Da wären auf der Torwartposition zum Beispiel Loris Karius und Jakob Busk. Der Däne akzeptiert nun schon im dritten Jahr in Folge mannschaftsdienlich seinen Status als Reservekeeper, verlängerte erst im Sommer um ein weiteres Jahr. Mit 27 ist der frühere U21-Nationalspieler im besten Fußballalter, doch als gestandenes Mitglied der Mannschaft ist durchaus davon auszugehen, dass er erneut verlängert. Was man von Loris Karius eher nicht sagen kann. Die Leihgabe des FC Liverpool bekräftigte zuletzt zwar, dass er sich in Berlin pudelwohl fühle – doch eine langfristige Verpflichtung des ebenfalls 27-Jährigen dürfte spätestens am Finanziellen scheitern.

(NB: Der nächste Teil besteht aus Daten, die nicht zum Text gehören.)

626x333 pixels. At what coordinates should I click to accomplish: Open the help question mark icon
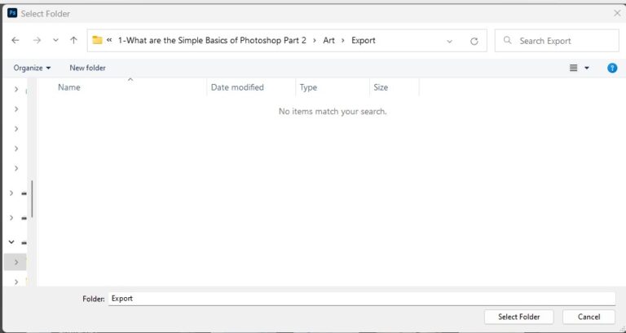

In der Defensive dürfte sich indes Florian Hübner gegen Braunschweig noch einmal zeigen dürfen. Der Aufstiegsheld rotierte zwischendurch in die Dreierkette und absolvierte nach der Winterpause immerhin vier Partien am Stück, ehe er durch seine Sperre und die Genesung von Nico Schlotterbeck auf die Bank zurückbeordert wurde. In der Innenverteidiger-Hierarchie ist er nur die Nummer vier, eine Verlängerung seines auslaufenden Vertrages dürfte vor allem für ihn selbst kaum ein Thema sein.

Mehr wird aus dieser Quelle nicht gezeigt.